Dans le quartier de l'Écusson, la braderie semble ne pas avoir commencé. « Personne ne participe, cette année la braderie ne prend pas », lance le directeur du magasin K-lys, dans la Grand-Rue Jean-Moulin. Il est l'un des rares commerçants à sortir des étals dans la rue pour présenter ses articles bradés.
Un calendrier source de confusion
Pourtant, le début de la braderie a été annoncé par la Chambre de commerce et d'industrie de l'Hérault du 22 juillet et prendra fin le 8 août. Originalité de cette année : la première semaine de braderie est à cheval avec la dernière semaine des soldes. En raison de l'exceptionnelle baisse de fréquentation liée à la canicule, les soldes d'été ont été prolongées d'une semaine. La décision a été prise directement par le ministre des Petites et moyennes entreprises, Serge Papin. Elles prendront donc fin ce mardi 28 juillet.
Ce chevauchement des dates provoque une confusion : « La braderie sert à liquider les stocks que l'on n'a pas réussi à vendre pendant les soldes », détaille Vincent Bouder, directeur du magasin Baignade Interdite.
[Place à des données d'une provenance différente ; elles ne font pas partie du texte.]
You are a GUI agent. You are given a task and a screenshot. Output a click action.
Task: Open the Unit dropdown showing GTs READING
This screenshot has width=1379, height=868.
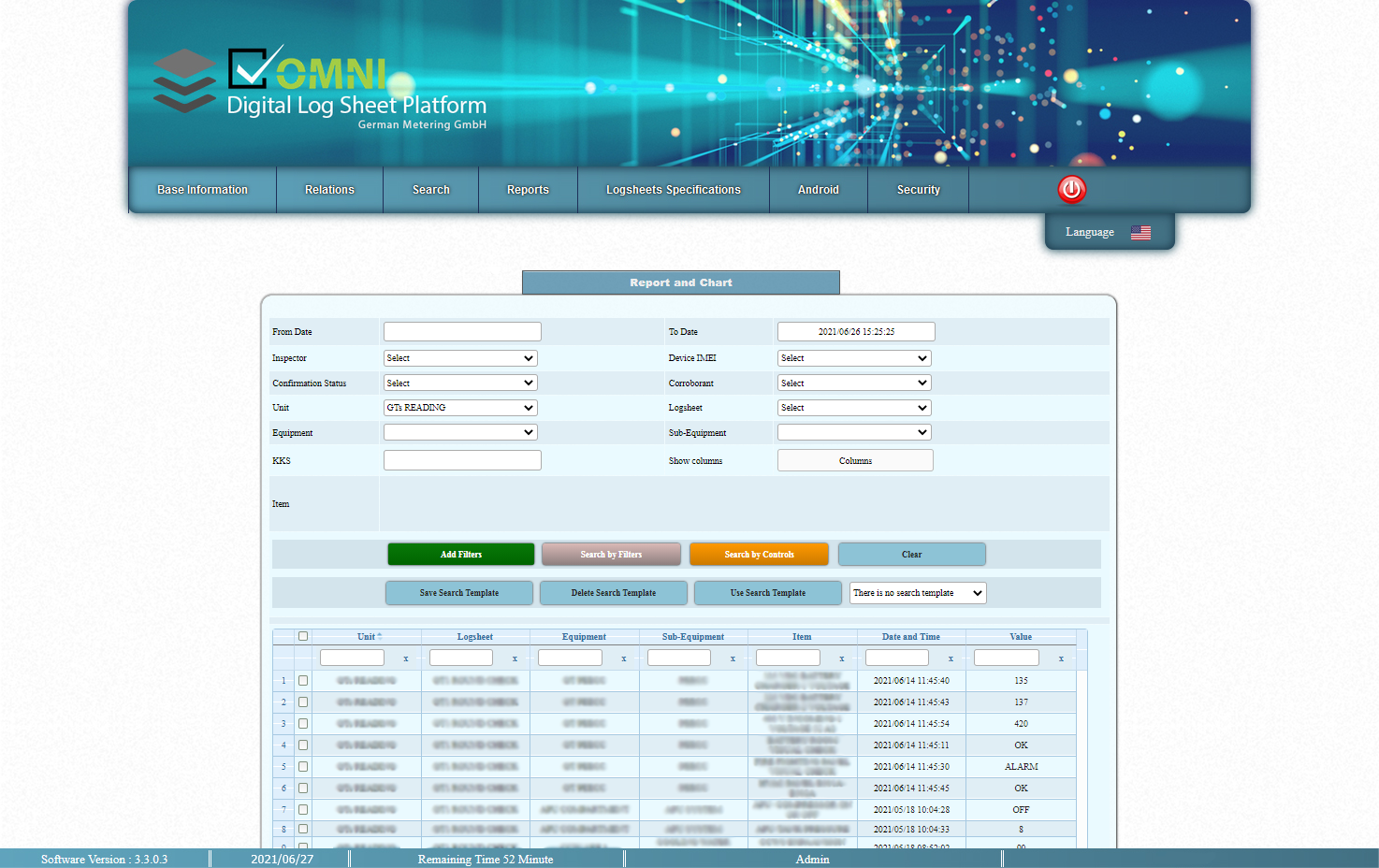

Toujours dans la Grand-Rue Jean-Moulin, M. Schuyten, vendeur chez Dewachter, affirme que leur magasin ne participera pas à la braderie. Les chiffres ont été trop bas pendant la période des soldes. « Aujourd'hui les gens ont des prix tout le temps, il faut aussi que l'on puisse faire une marge », déplore-t-il.
Des soldes dépassés par les promotions en ligne
Le vendeur souligne une nouvelle façon de consommer : « Il y a quelques années les gens faisaient la queue pour venir faire les soldes dans les magasins : aujourd'hui c'est complètement dépassé avec toutes les promotions sur internet. » À cela s'ajoute également un début d'été caniculaire, qui a poussé les touristes comme les locaux à préférer les endroits frais plutôt que les rues de Montpellier.
Pour Hugo, responsable d'un magasin dans l'hypercentre, les travaux sur les lignes de tramways ont amplifié cette baisse de fréquentation : « On le ressent depuis le début de l'été, les gens viennent beaucoup moins dans les petites ruelles car elles sont moins bien desservies depuis certains endroits de Montpellier. »
La peur d'une désertification du centre
Odette Daudé, présidente de l'association des commerçants de l'Écusson, confirme la problématique. « Les gens ont du mal à comprendre le système de bus mis en place par la Métropole », explique-t-elle. Mais la directrice du magasin Daudé Lingerie déplore aussi un manque de dynamisme de plus en plus visible. « Heureusement que nous avons le Polygone qui attire les clients dans le centre », affirme-t-elle. D'après la présidente, les commerçants de l'Écusson estiment une perte en moyenne de 30 % du chiffre d'affaires par rapport à l'année dernière.